The Discourse Got Better, But The Chilling Effect Is Getting Worse

argumate:

the-grey-tribe:

We are living in a post-discourse world. Almost everybody on Tumblr knows The Discourse, everybody on Facebook knows a slacktivist friend who changed their profile picture for one cause or another and an older relative who posts weird political stuff nobody else cares about. Twitter users and Newspaper readers know who Justine Sacco was. Github and Hacker News have seen Opalgate, Django pull request #2692, Donglegate, …

Shirtgate and Tim Hunt have even reached TV news.

People make inconsequential jokes, or take part in something unpolitical that is subsequently scrutinised and deemed not politically correct enough (by whatever side). The person at the center of this whole thing gets dragged back into it every time somebody on side A attacks somebody on side B and it all ends with both sides unfollowing/unfriending each other.

Tumblr had seen peak discourse in 2013. Tumblr has not been trendy with teenagers in five years. Even Snapchat and Instagram are no longer the cool new thing. Twitter has not been the cool new thing for seven years now.

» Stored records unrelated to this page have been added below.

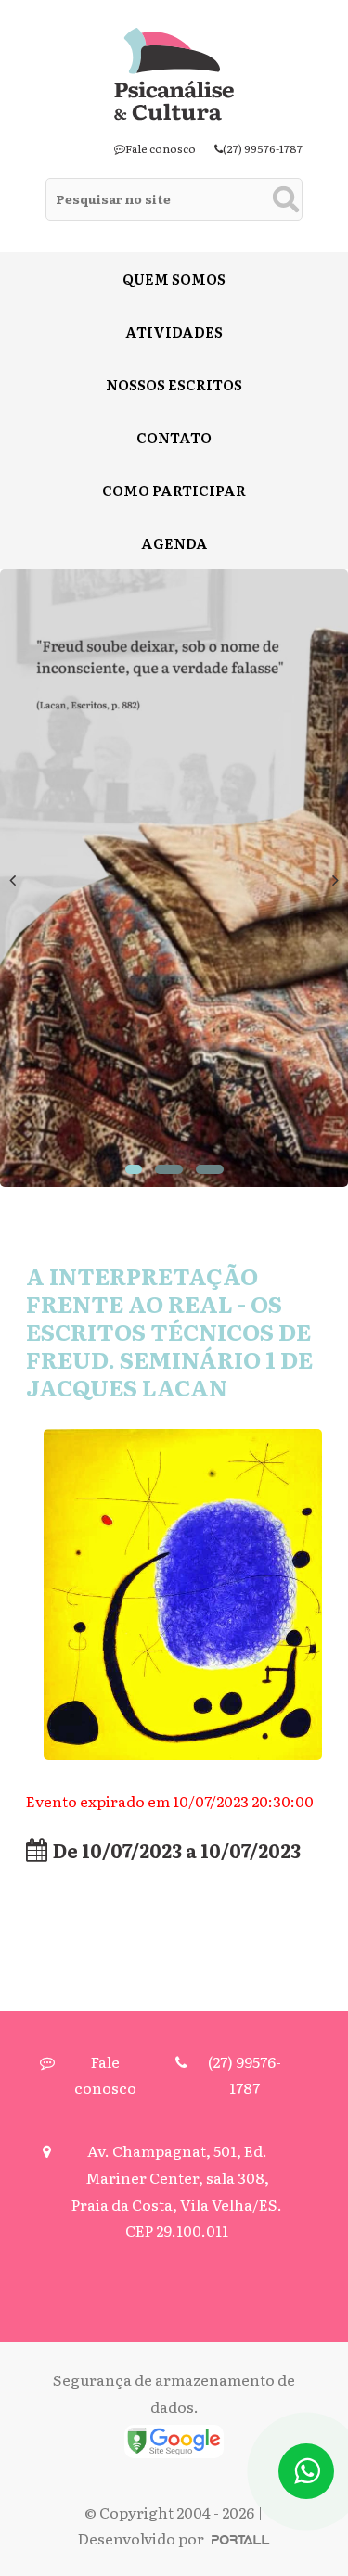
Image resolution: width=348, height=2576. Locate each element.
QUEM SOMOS (174, 278)
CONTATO (174, 437)
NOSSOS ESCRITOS (174, 384)
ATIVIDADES (174, 331)
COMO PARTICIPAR (174, 490)
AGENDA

Social media is no longer full of early adopters, or wide-eyed, curious MOPs making their first steps on the net, or concerned Soccer Moms trying to figure out what heir young (too young for this!) child has signed up for. People can deal with social media. It’s no longer a novelty. Society has even adapted to deal with the ways people deal with social media, somewhat.

We have all lost friends (not real friends, of course, but what counts for a friend on social media, like mutuals) in the flame wars. We know what to expect. We no longer cheer when somebody gets caught in the fangs of the anonymous Internet mob – we reach out in private and ask if they are okay, carefully avoiding any public support for fear of backlash.

After years of Usenet, web 1.0, pre-discourse, forum culture, LiveJournal, the Blogosphere, the Internet went mainstream, and the mainstream acknowledged that. The Internet was no longer a place for nerds and weirdos like John Carmack or Cory Doctorow, respectively. We have seen the Internet, and it is us!

We went from anonymity and caution to pseudonymous communities, to real-name oversharing, and finally to carefully constructed social media personae.

At some point during the oversharing phase, discourse and mob rule reached their peak, toxic activists unleashed shitstorms, and we gladly joined in. We thought the victim deserved it, because he had a problem with the Internet, which meant he had a problem with us. It started out as outrage against corporations, but it quickly learned to pick on random people.

Now we, as stated above, have learned to keep our heads down. We have learned that the hate mob is us. Some of us only stopped joining in because of outrage fatigue.
At some point you just run out of the neurotransmitters you need to feel
angry about things. We have learned to only tweet our lunch, not our opinion. We have learned to use a pseudonym. Remember your PR training, stay on message, don’t make jokes outside of the member-approved internal chatgroup!

People had to lock down their posts and profile. The Internet is not a nice place any more. When you mess up, we will privately support you, but come on, what were you thinking saying that in public?

The Post-Discourse Situation:

  • Most twitterati have stopped dogpiling.
  • There is a mall, dedicated core of people coordinating the shaming campaigns.
  • We know you are not a bad person just because you got into an Internet Shitstorm.
  • We might privately commiserate or publicly vagueblog in your support.
  • We will say we told you so when you get edgy and it blows up.
  • The epistemic level of The Discourse is still bad.

Big Internet Shitstorms have gotten rarer. They are no longer perpetrated by viral, spontaneously forming crowds, but by strongly connected groups of bloggers. Outrage has been eaten up by the division of labour.

From the inside, however, once a shitstorm does happen, it looks just the same. It looks like there is a broad, popular opposition to your viral Facebook post. Your friends will privately scold you for getting into a preventable situation.

As the chilling effect increases and the censorship becomes internalised as self-censorship, the few remaining culture warriors can concentrate on the few remaining non-self-censoring netizens.